また、マイクを使用する場合、ワイヤレスマイクは簡単に傍受されてしまうので赤外線方式の製品以外絶対に使用してはならない。(デジタル方式が発売されればそれでも良いと思うが現時点では実現していない)
なお、最近ではほとんど報告されていないが、会議室に電話がある場合はインフィニティ型の盗聴器が作動していないか確認するために受話器を上げ発信音が出ることを確認しておく、そして会議中に電話がかかってきたら一度切った後もう一度受話器を上げて発信音が出ることを確認する必要がある。(インフィニティ型の盗聴器とは通話終了時相手に先に電話を切らせ、ツーツー音が出る前にある一定の音を鳴らすことにより接続状態を維持し、自分の受話器から相手方の受話器を通して室内音声を盗聴する装置であり、相手方の電話器に仕掛けられるものである)
会議実施に際しては、前述した考え方で配布資料等をできるだけ少なく漏洩の危険性を最小限に抑えることが必要である。そして、会議終了時に配布資料を回収し、主催者が責任を持って廃棄する。

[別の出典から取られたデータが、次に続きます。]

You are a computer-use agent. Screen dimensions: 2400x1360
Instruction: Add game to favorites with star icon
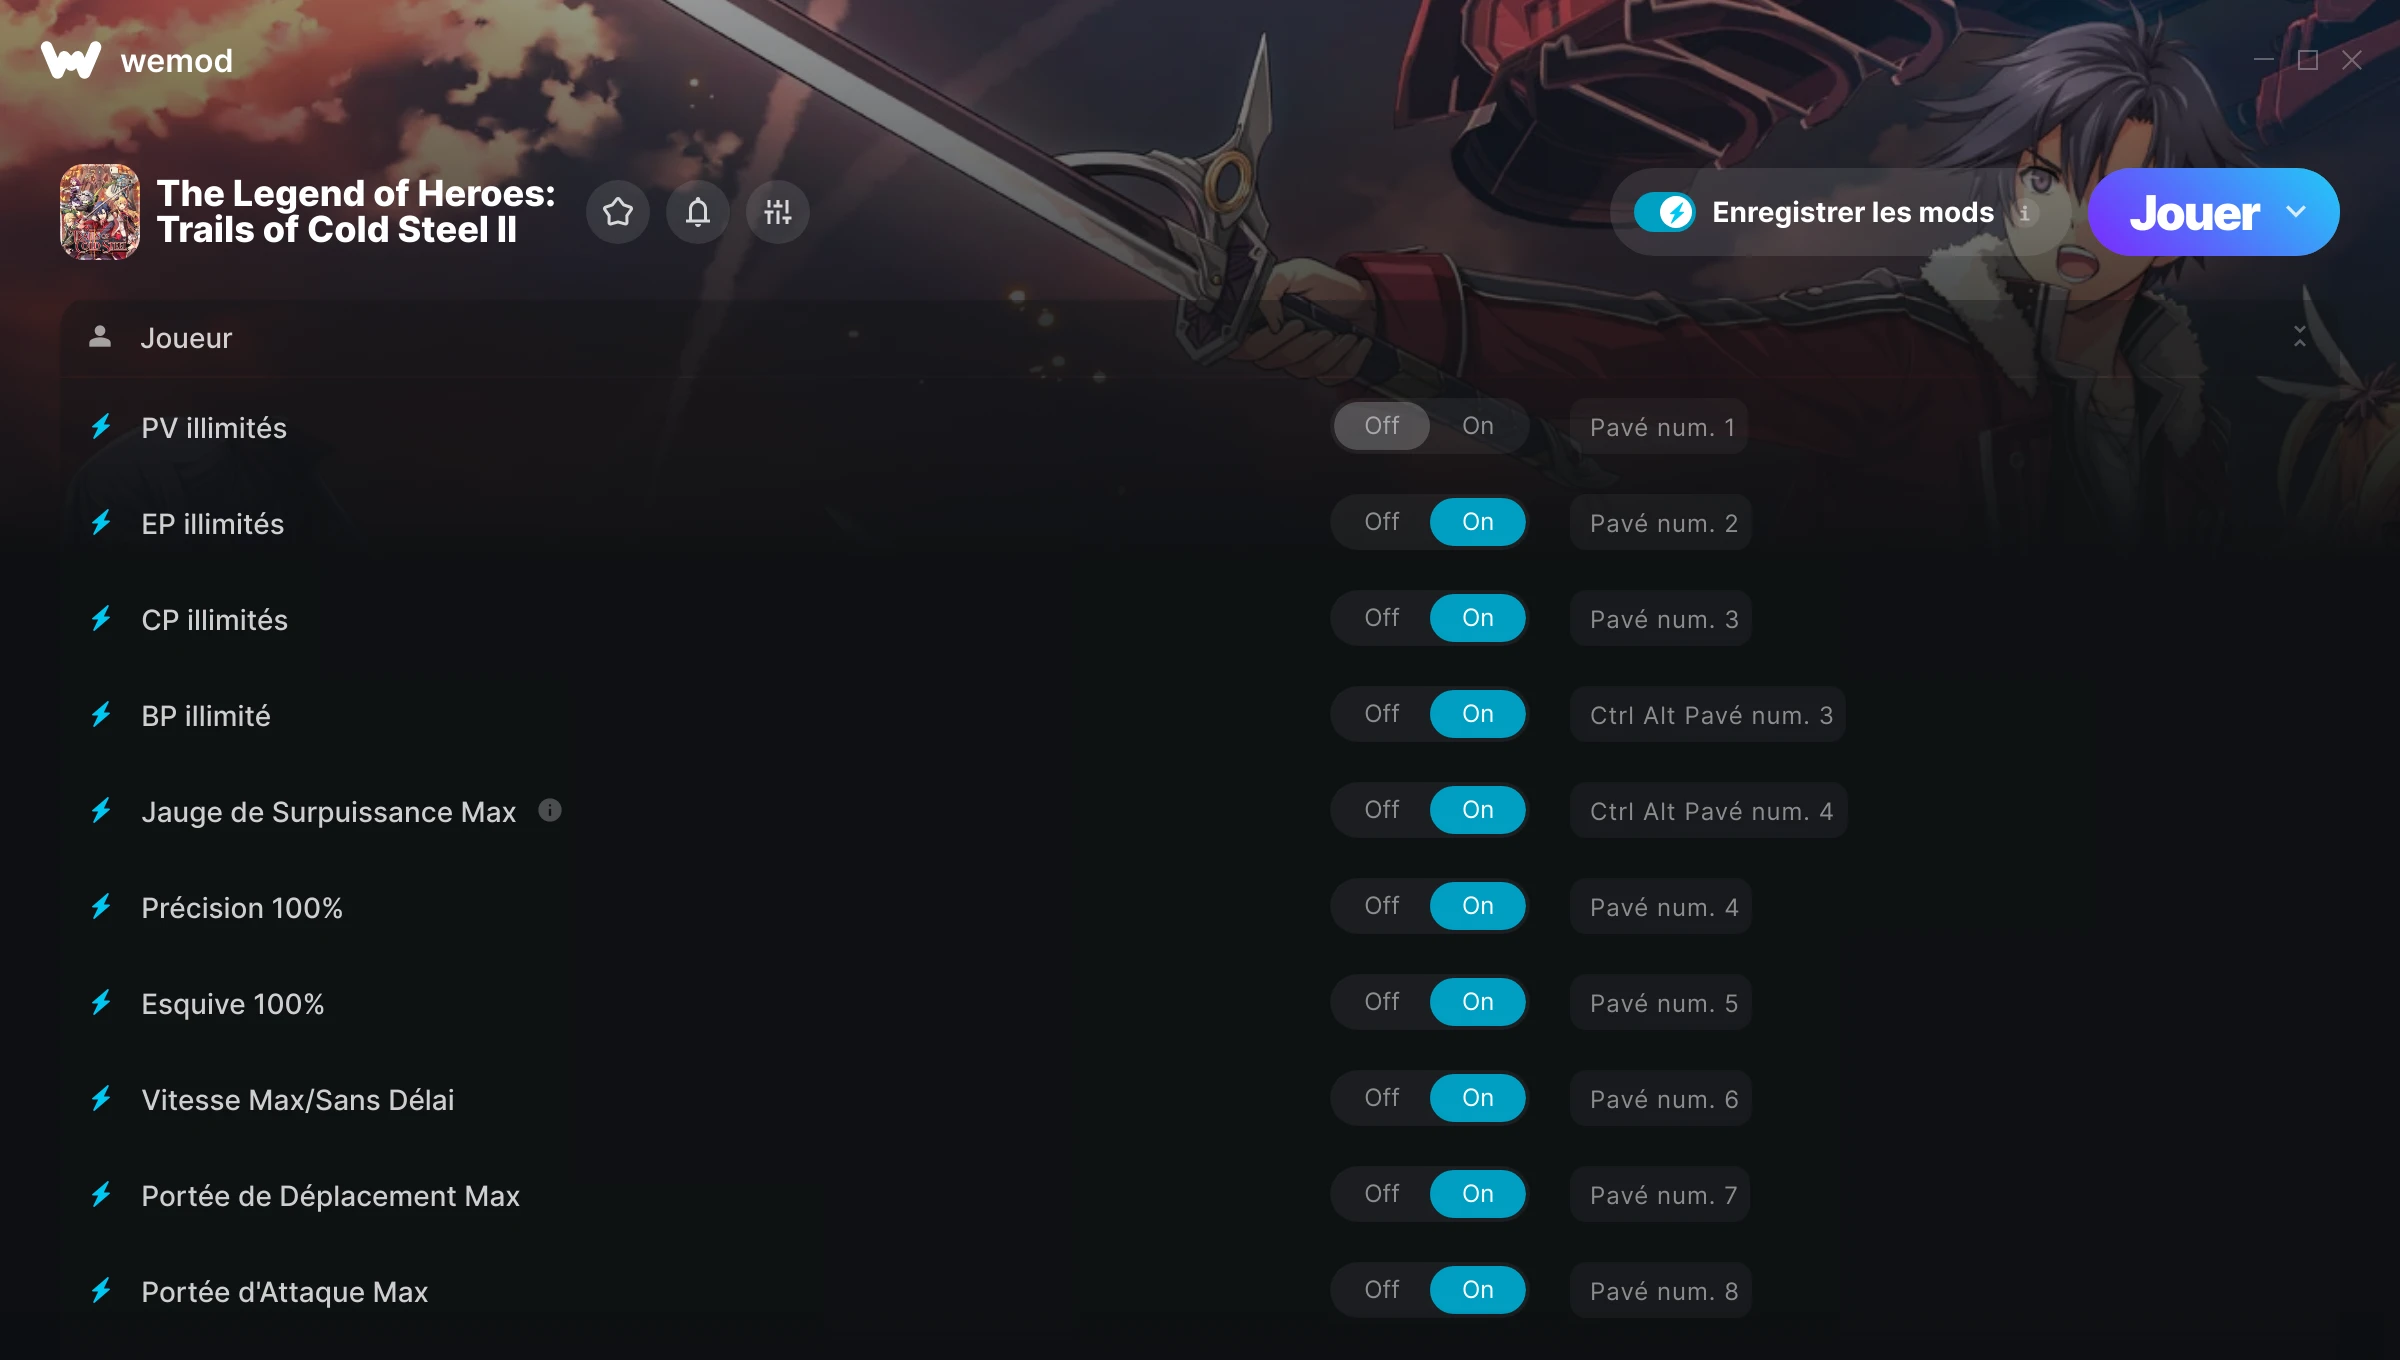(618, 212)
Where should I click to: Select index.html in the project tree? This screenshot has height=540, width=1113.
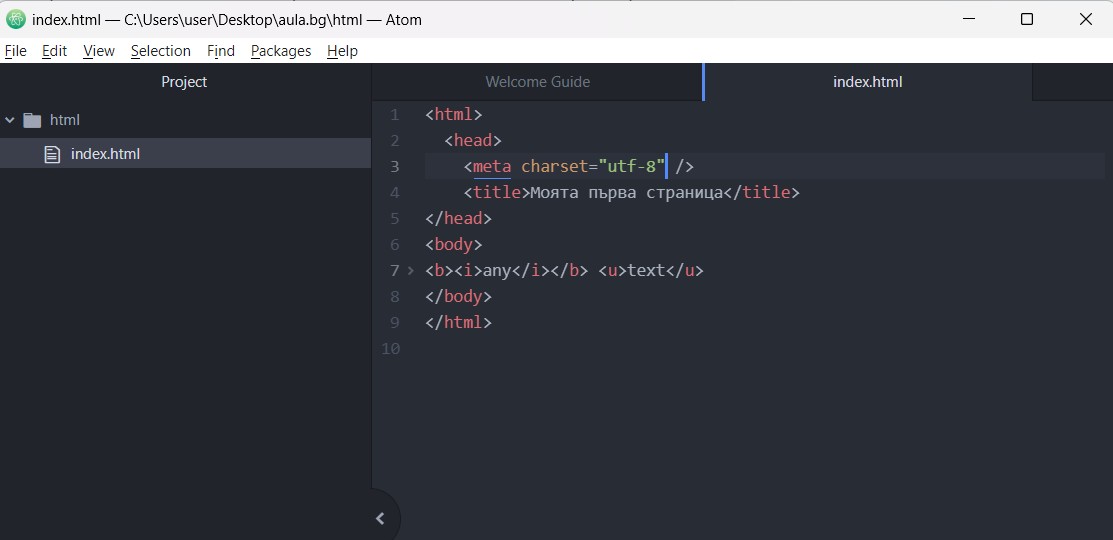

また、廊下では誰が聞いているか分からないので、会議終了後、会議室の外に出た時に会議の内容について参加者同士が話しながら歩かないよう注意が必要である。
・議事録作成、配布
今まで述べてきたことをベースに考えていけば良い訳であるが、特に最近ではパソコンを使って議事録を作成することが殆どであろう。その際、配布される物には機密基準を明記したり、通し番号等を振り注意するが、自分のパソコンの中の原本はそのままというケースが非常に多い。削除してしまうことが一番ではあるが、もしも保存しておくならば重要な内容は全て暗号化し、パスワードがなければ復号できないようにしておく必要がある。
こうすれば仮にそのパソコンを操作されたとしても読まれることはない。
以上会議の流れに従って重要な点を述べてきたが、大切なことは紙にした情報はどこからでも漏洩する危険性があると言うことである。それから、定期的に実施される重要な会議は盗聴者にとって最適なターゲットであるということである。それを前提に対処していただきたい。